Clashes erupt in Beirut between Syrian groups

The fighting erupted after reports emerged that army troops had shot dead an
anti-Syria Sunni cleric when his convoy failed to stop at a checkpoint in
north Lebanon on Sunday.

The cleric’s killing followed a week of intermittent clashes that left 10
people dead in the northern port city of Tripoli between Sunnis hostile to
the Syrian regime and Alawites who support Assad.

The Alawite sect is an offshoot of Shia Islam to which Assad belongs and which
has controlled Syrian politics for decades.

The violence in Lebanon has raised fears of a repeat of sectarian unrest in
2008 that pitted Sunnis against Shiites and brought the country close to
civil war.

The revolt in Syria has exacerbated a deep split between Lebanon’s political
parties where the opposition backs those leading the uprising against Assad
while a ruling coalition led by the powerful Shiite Hizbollah supports the
regime.

The opposition has accused Assad of seeking to sow chaos in Lebanon in order
to relieve the pressure on his embattled regime.

Lebanese
newspapers on Monday carried ominous headlines warning of civil strife.

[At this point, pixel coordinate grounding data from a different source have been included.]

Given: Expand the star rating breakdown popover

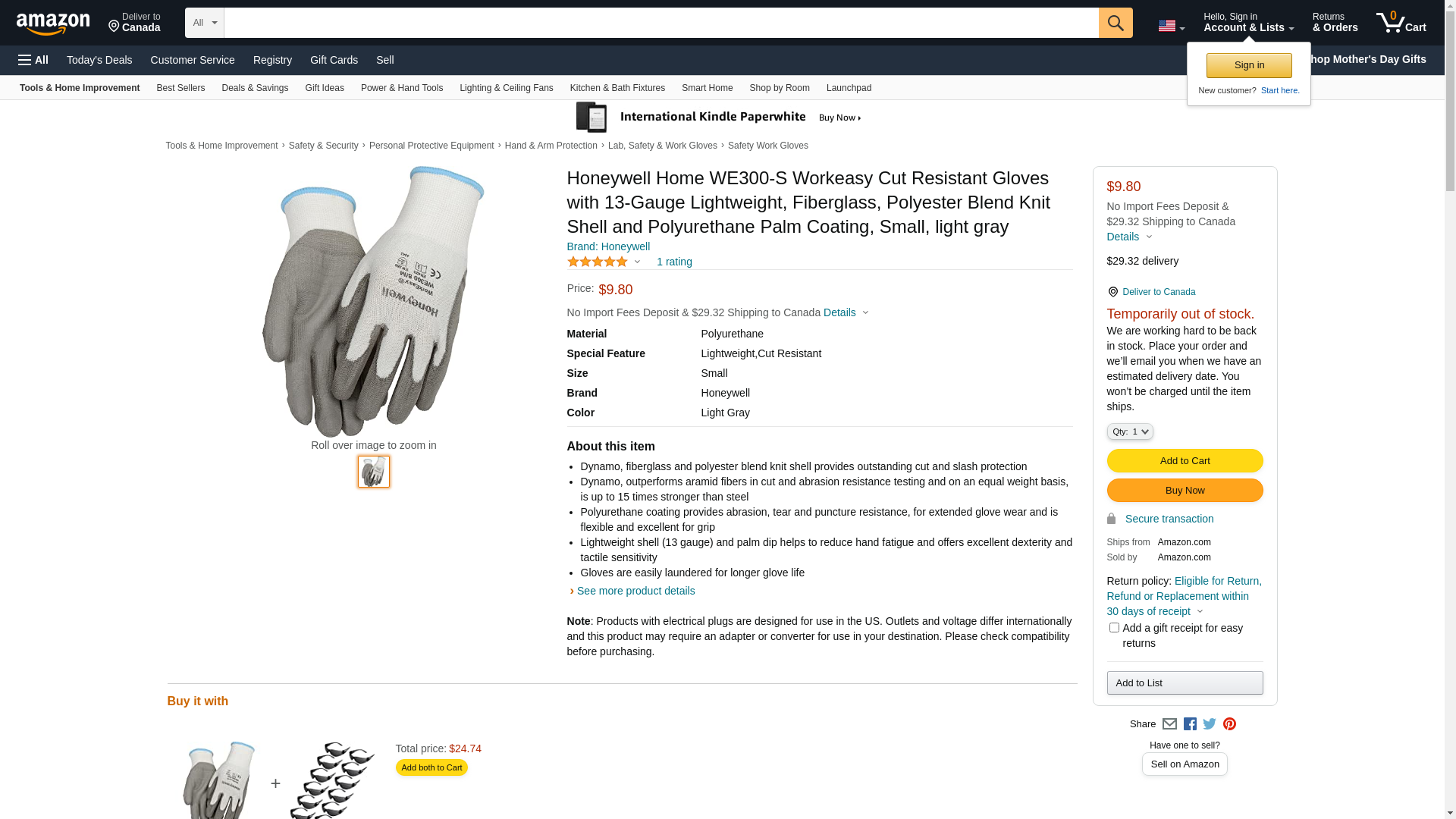Looking at the screenshot, I should tap(637, 262).
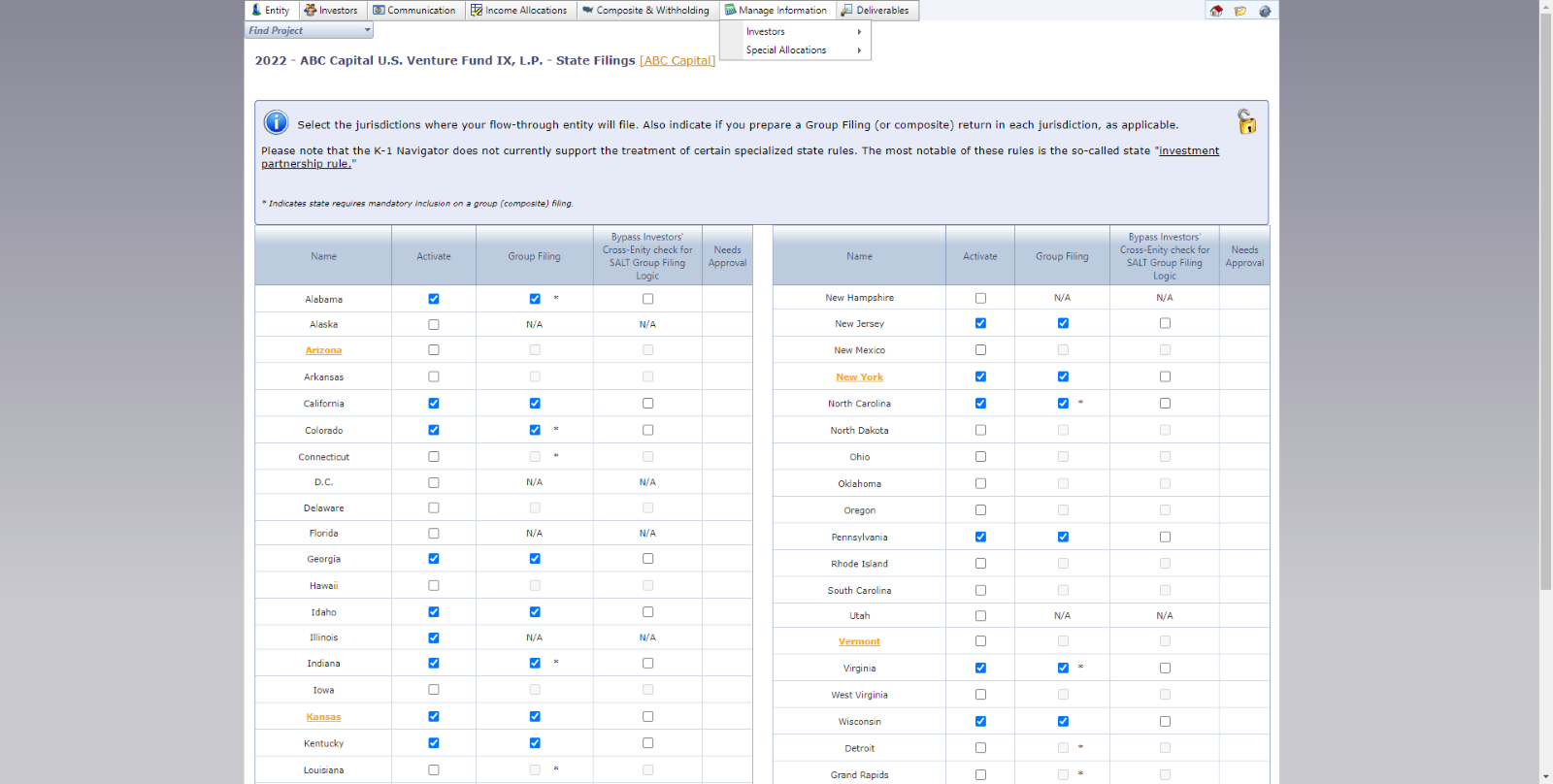The image size is (1553, 784).
Task: Open the ABC Capital link in title
Action: (677, 60)
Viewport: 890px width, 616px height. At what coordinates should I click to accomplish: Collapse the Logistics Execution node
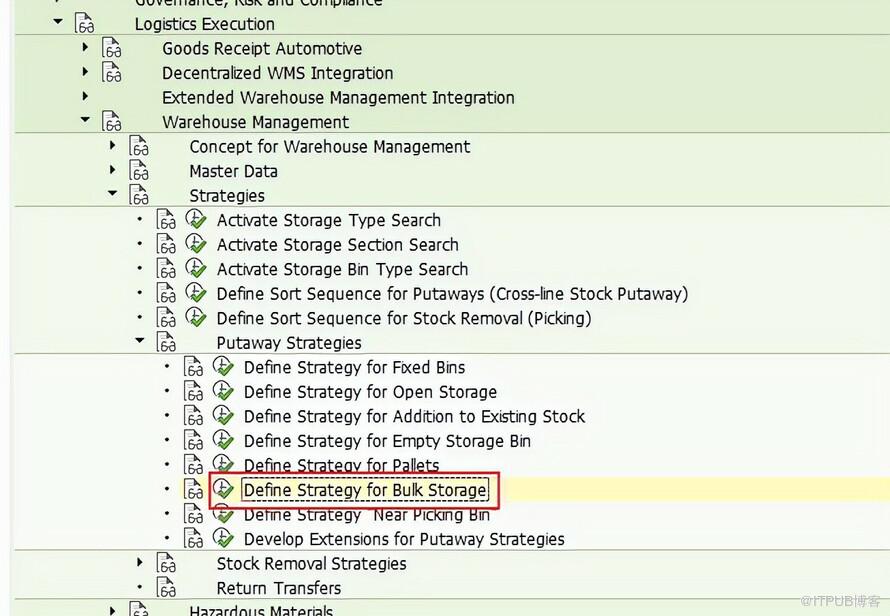point(58,22)
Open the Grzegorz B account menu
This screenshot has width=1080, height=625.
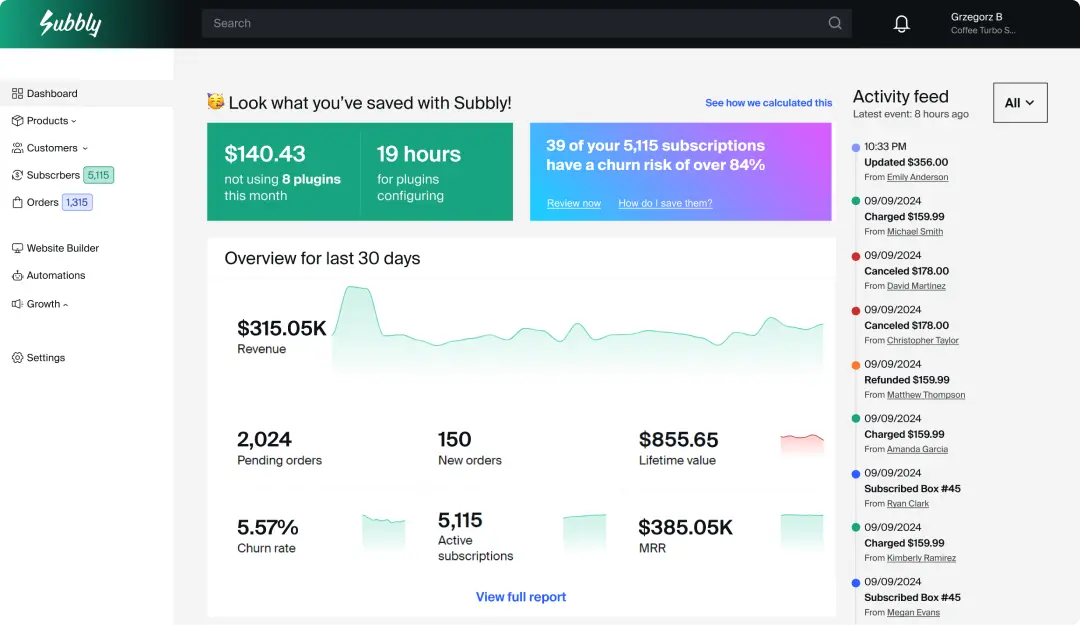tap(982, 23)
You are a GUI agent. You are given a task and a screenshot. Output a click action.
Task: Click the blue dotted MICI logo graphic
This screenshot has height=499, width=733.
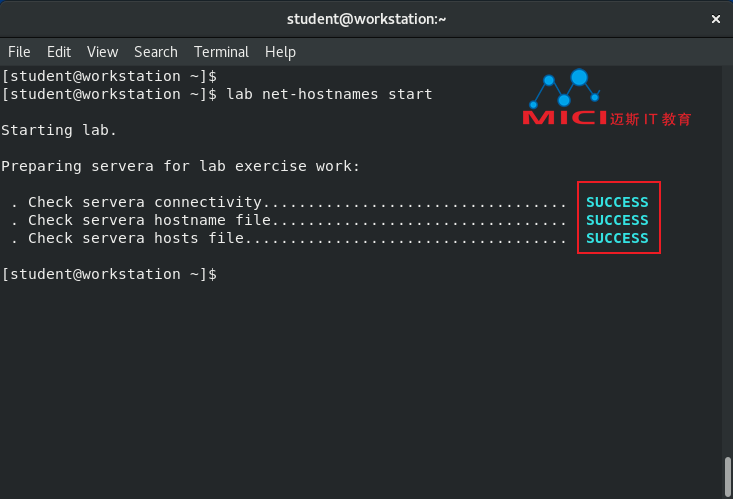pos(565,88)

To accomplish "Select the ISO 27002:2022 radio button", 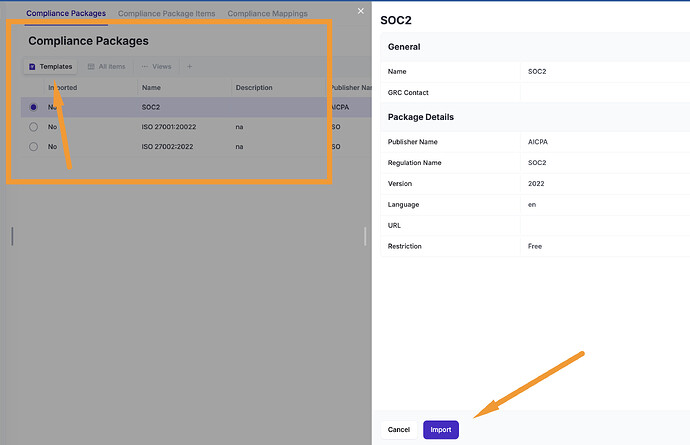I will click(33, 147).
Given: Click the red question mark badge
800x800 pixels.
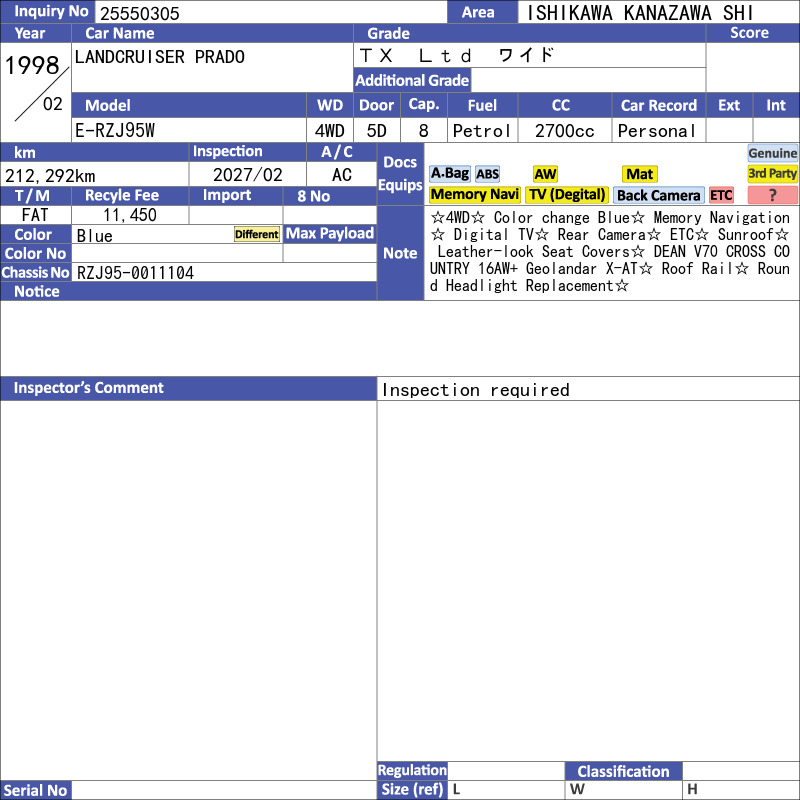Looking at the screenshot, I should tap(772, 195).
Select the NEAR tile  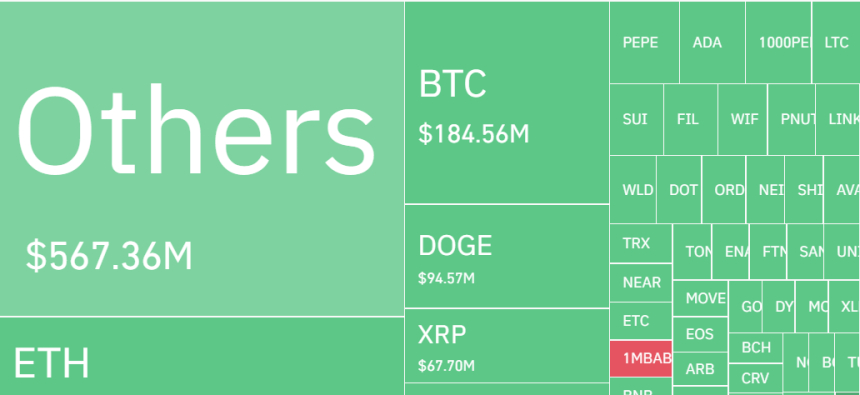641,283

“Lebanon boils after sheikh killing” said the front-page headline in
The Daily Star.

The English language paper warned in an editorial that the killing of the
Muslim cleric on Sunday and other recent incidents had further inflamed
tensions linked to the Syria unrest.

“These ingredients create a recipe for the possibility in Lebanon of
civil or sectarian strife, the likelihood of which some have been warning
about for a while now,” it said.

The French language L’Orient-Le-Jour stated in its headline: “Lebanon
forcibly dragged into the Syrian storm.”

“The destabilisation of Lebanon, with the Syrian crisis as a background,
is ongoing,” added the daily.

More than 12,000 people, the majority of them civilians, have died in Syria
since an anti-regime revolt broke out in March last year, according to the
Syrian Observatory for Human Rights.

Syria long held sway in Lebanon politics and had troops stationed in the
country for 29 years until it was forced to withdraw them in 2005 following
the assassination of ex-premier Rafiq Hariri.

It has denied accusations that it was involved in his killing.